Innovation is All About ValueI’ve been talking for a while now as an innovation speaker how crucial value is to innovation. It is no consequence as a result that value sits at the center of my definition of innovation:

Innovation transforms the useful seeds of invention into solutions valued above every existing alternative – and widely adopted.

In this definition you will also see that I draw a distinction between useful and valuable, and I develop it further in my book Stoking Your Innovation Bonfire – the following is an excerpt on the topic from the book:

“Often usefulness comes from what a product or service does for you, and value comes from how it does it. If you’re looking to truly deliver innovative products and services into the marketplace, then once you succeed at the designing and developing the ‘what’, don’t forget to also focus on achieving excellence in the ‘how’.”

One of my favorite example of the useful versus valuable distinction is the mousetrap. Despite the hundreds or thousands of patent applications submitted every year for new mousetrap designs, most people still purchase the same simple snapping mousetrap that you see in cartoons and that has been around for a hundred years.
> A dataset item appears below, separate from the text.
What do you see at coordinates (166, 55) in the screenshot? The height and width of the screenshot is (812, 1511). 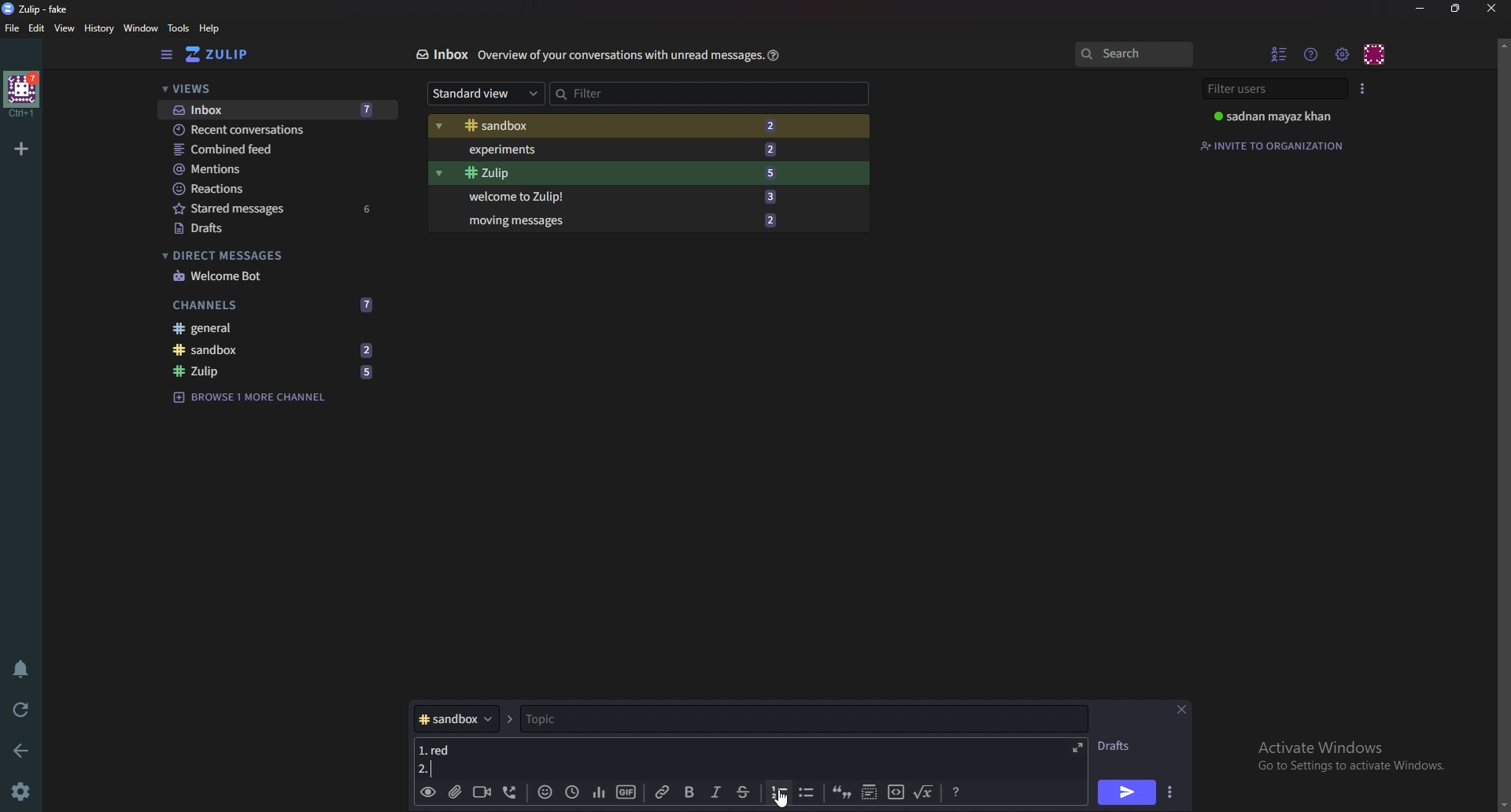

The mousetrap is a great example of how easy it is to generate innovation investment opportunities and how difficult it is to create something that is truly valuable.

This distinction between useful and valuable is one that you must seek to understand and by turning this into a lens through which you can look at the potential of your innovation investment opportunities, the higher the return you will have from your innovation portfolio.

Speaking of which, maybe we should stop talking about idea generation, idea management and idea evaluation and instead begin thinking about ideas as innovation investment opportunities. Just changing the language we use in talking about innovation can change the way we think about things and the outcomes that we are able to generate. The images we choose and the language we use is incredibly important and we’ll discuss this in more detail here in a moment. But first I would like to share my innovation equation to counter the popular (innovation = idea + execution) equation. I like to say that:

Innovation = Value Creation (x) Value Access (x) Value Translation

Now you will notice that the components are multiplicative not additive. Do one or two well and one poorly and it doesn’t necessarily add up to a positive result. Doing one poorly and two well can still doom your innovation investment to failure. Let’s look at the three equation components in brief:

Value Creation is pretty self-explanatory. Your innovation investment must create incremental or completely new value large enough to overcome the switching costs of moving to your new solution from the old solution (including the ‘Do Nothing Solution’). New value can be created by making something more efficient, more effective, possible that wasn’t possible before, or create new psychological or emotional benefits.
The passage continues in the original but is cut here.